Under physiological conditions, α-synuclein is localized on presynaptic vesicles, and it modulates both neurotransmitter release via exocytosis and early stages of endocytosis (Sulzer and Edwards, 2019). When acutely or chronically overexpressed, mimicking conditions that occur in PD, α-synuclein causes activity-dependent synaptic vesicle trafficking defects, with predominant effects on synaptic vesicle endocytosis and reclustering (Nemani et al. 2010; Banks et al., 2020). These α-synuclein induced synaptic vesicle trafficking defects have been observed at both glutamatergic and dopaminergic synapses (Nemani et al., 2010; Banks et al., 2020). Thus the mechanisms by which excess α-synuclein impairs synaptic vesicle recycling represents an active area of investigation.

Over the last few years, our lab has developed the giant reticulospinal (RS) synapse of the sea lamprey (Petromyzon marinus), as a model system to study how excess α-synuclein impacts synaptic vesicle recycling. RS synapses are amenable to acute perturbation without inducing the known compensatory changes in presynaptic protein levels that are observed after chronic α-synuclein overexpression (Nemani et al., 2010). Using the lamprey RS synapse model, we have shown that synapses acutely treated with excess human α-synuclein exhibit profound ultrastructural changes, which include a severe reduction in the number of synaptic vesicles clustered at the active zone, expansion of the plasma membrane, increased number of large intracellular vesicular structures > 100 nm in diameter (putative endosomes called “cisternae”), and an increase in clathrin-coated pits and vesicles (Banks et al., 2020). This phenotype is consistent with α-synuclein impairing clathrin-mediated synaptic vesicle recycling, but until recently the mechanisms remained unknown.
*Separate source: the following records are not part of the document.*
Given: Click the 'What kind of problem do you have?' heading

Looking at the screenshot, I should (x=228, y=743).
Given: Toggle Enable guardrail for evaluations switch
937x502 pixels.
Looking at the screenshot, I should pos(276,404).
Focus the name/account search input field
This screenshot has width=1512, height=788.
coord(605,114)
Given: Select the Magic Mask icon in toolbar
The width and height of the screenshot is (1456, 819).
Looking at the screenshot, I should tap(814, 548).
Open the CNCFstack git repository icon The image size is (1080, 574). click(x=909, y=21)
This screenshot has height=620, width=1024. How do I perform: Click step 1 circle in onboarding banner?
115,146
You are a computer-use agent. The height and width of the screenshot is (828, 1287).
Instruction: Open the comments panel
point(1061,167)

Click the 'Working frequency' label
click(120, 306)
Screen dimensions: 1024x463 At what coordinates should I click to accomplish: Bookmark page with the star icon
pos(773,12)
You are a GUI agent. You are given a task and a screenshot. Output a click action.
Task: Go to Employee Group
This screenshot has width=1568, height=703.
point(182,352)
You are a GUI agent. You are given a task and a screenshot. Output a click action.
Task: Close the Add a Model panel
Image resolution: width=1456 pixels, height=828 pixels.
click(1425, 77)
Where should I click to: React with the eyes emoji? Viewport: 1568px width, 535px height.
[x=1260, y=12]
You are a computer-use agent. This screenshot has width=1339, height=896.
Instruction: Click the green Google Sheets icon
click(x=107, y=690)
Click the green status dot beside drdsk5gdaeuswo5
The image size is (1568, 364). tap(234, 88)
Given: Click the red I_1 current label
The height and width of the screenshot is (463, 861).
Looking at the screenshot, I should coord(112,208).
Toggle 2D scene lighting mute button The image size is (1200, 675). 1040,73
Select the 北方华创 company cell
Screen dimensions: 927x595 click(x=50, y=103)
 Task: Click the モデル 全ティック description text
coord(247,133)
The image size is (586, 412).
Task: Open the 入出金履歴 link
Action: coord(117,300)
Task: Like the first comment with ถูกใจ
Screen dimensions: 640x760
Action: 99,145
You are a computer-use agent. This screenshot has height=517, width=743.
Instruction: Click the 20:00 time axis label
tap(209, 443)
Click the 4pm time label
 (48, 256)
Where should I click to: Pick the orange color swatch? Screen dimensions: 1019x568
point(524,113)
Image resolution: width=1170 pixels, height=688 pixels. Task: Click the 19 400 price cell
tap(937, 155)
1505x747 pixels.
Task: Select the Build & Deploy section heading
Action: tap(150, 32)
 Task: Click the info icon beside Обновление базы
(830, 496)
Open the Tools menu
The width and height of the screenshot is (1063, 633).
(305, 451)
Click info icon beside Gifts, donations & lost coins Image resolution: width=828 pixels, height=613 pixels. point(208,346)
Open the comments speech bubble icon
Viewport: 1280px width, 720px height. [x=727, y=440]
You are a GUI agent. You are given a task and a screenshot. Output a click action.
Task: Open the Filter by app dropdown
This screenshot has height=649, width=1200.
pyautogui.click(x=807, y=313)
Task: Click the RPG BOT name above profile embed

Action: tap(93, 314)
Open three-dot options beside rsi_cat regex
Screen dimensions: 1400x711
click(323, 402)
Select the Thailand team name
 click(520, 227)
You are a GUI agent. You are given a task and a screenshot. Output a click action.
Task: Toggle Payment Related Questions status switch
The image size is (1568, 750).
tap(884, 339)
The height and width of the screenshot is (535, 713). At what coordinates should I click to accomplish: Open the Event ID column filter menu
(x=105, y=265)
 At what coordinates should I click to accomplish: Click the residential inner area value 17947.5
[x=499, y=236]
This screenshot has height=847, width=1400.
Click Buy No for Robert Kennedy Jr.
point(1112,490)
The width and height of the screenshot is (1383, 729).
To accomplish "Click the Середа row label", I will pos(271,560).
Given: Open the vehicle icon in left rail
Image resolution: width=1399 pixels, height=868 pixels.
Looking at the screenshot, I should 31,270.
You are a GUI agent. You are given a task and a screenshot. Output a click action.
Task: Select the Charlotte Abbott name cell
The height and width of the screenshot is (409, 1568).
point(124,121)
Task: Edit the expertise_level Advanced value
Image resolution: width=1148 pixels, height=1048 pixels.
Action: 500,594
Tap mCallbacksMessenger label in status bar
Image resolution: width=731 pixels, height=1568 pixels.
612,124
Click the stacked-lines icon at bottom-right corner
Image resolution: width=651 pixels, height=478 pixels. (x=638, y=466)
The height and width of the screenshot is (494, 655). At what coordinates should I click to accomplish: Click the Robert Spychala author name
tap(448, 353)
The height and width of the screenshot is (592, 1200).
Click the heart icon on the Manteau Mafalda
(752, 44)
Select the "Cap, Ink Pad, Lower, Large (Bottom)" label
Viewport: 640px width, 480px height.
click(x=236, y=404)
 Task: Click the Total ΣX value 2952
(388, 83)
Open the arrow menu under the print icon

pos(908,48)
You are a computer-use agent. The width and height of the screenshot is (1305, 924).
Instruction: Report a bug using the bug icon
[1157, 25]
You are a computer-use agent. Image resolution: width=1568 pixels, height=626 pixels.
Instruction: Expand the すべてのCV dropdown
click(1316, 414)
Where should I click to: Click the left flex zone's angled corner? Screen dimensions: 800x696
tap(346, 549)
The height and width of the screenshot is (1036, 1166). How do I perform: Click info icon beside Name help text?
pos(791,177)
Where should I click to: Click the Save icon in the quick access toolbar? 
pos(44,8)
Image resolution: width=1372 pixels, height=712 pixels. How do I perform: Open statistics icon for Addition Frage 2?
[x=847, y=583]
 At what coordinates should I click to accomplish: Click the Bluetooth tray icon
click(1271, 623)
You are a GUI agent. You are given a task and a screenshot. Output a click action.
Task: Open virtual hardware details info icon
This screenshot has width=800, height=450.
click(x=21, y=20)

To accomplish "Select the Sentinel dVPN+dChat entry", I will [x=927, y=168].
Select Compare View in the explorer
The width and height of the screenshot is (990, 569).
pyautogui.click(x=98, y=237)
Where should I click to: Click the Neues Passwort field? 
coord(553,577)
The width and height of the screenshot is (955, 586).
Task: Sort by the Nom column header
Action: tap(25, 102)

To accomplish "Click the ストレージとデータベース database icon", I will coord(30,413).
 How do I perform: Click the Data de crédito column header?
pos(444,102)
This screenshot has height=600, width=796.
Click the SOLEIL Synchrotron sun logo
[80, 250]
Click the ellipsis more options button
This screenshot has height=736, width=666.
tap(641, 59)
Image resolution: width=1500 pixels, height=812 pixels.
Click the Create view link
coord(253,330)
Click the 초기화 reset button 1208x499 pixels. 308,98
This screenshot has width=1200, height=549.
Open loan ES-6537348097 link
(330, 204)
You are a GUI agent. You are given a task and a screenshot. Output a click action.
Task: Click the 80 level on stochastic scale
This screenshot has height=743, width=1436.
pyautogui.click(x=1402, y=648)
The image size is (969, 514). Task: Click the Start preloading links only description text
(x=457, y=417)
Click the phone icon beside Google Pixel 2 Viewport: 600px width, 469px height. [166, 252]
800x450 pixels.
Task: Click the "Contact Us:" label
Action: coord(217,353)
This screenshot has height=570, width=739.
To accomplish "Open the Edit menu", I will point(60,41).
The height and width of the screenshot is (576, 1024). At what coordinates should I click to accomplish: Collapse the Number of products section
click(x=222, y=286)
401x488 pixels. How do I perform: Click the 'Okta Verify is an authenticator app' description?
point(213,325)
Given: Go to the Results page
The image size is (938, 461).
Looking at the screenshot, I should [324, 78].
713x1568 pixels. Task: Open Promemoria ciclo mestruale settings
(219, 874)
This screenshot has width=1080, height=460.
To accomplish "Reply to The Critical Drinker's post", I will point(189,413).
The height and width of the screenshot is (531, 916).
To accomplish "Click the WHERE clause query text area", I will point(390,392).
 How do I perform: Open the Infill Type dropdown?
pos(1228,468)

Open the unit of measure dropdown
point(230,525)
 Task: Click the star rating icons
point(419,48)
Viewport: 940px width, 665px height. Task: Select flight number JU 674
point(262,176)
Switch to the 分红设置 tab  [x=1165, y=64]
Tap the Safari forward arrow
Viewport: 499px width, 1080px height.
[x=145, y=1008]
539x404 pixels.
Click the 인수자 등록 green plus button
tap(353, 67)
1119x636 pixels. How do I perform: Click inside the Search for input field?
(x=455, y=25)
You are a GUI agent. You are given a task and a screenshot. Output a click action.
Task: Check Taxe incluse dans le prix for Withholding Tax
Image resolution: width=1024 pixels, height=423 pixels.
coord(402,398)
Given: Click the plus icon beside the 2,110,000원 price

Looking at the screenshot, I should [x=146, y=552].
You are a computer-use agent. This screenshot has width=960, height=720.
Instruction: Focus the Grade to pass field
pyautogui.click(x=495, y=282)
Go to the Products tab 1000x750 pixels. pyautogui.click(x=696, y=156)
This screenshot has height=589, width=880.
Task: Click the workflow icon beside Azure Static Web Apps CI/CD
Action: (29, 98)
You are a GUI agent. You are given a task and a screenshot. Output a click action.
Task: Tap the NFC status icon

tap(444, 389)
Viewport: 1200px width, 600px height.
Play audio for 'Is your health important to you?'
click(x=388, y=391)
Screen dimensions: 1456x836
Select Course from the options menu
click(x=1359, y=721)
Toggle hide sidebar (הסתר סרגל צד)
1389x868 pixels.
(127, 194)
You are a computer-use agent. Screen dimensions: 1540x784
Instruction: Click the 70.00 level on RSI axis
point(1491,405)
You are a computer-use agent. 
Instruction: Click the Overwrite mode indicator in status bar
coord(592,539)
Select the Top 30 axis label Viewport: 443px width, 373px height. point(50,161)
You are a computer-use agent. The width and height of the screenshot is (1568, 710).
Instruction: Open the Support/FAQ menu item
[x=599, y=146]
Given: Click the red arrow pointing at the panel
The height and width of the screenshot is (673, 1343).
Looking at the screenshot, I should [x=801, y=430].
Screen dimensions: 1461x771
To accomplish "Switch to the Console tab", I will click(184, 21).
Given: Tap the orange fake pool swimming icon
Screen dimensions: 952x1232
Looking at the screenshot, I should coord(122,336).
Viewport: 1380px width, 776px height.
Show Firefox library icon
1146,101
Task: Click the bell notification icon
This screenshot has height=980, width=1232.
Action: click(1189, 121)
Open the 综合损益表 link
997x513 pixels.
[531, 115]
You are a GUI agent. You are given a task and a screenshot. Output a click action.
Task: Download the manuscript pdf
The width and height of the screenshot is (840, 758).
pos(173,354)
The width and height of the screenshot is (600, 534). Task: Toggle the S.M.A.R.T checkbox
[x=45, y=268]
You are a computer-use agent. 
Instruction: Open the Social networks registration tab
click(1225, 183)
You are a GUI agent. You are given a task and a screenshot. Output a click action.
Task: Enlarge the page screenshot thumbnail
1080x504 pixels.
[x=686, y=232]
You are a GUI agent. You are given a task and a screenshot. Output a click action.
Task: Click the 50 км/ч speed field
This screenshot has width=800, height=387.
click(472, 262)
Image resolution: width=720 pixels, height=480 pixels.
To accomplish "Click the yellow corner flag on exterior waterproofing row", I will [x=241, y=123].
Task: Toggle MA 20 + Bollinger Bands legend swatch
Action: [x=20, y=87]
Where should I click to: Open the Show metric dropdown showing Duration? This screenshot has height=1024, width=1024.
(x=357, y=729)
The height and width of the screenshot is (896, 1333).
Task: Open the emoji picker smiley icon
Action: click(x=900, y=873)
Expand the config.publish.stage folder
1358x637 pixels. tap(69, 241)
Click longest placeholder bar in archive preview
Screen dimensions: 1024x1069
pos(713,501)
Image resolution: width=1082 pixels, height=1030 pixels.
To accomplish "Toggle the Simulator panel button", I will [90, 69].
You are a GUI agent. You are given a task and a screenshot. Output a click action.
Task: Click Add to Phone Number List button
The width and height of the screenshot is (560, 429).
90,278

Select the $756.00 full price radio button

Clathrin-mediated endocytosis involves the initial recruitment of clathrin adaptor and accessory proteins to the periactive zone to facilitate formation of a clathrin-coated pit (). The clathrin-coated pit progresses through several stages of membrane curvature and coat formation before the large GTPase dynamin separates it from the plasma membrane, resulting in a free clathrin-coated vesicle. The constitutively expressed Heat Shock Cognate (Hsc) Hsc70 chaperone and its co-chaperone auxilin/DNAJC6 then disassemble the clathrin coat, after which the uncoated synaptic vesicles are refilled with neurotransmitter and recycled back to the vesicle cluster (). Earlier this year, we reported in eNeuro that excess α-synuclein induced a dramatic and selective increase in the number of free clathrin-coated vesicles at synapses, with no change in clathrin-coated pits, indicating that α-synuclein specifically disrupted the clathrin uncoating step () (Banks et al., 2020). We therefore hypothesized that α-synuclein may be interacting aberrantly with components of the clathrin uncoating machinery, thereby inhibiting clathrin uncoating and leading to impaired vesicle recycling ().

Heat Shock Cognate 70 (Hsc70) ameliorates α-synuclein-induced synaptic deficits.

(A) During normal synaptic vesicle (SV) trafficking, SVs are efficiently recycled via clathrin-mediated endocytosis. (B) After introduction of excess α-synuclein, vesicle recycling is severely impaired. Our recent study indicated deficits in the process of uncoating clathrin-coated vesicles (CCVs), likely due to sequestration of Hsc70. (C) In support of this model, replenishing Hsc70 rescued the synaptic deficits, thereby restoring synaptic vesicle trafficking. Graphics generated by Jack Cook and Tim Silva (Woods Hole Oceanographic Institution). Adapted from Banks et al. (2020). CCPs: Clathrin-coated pits.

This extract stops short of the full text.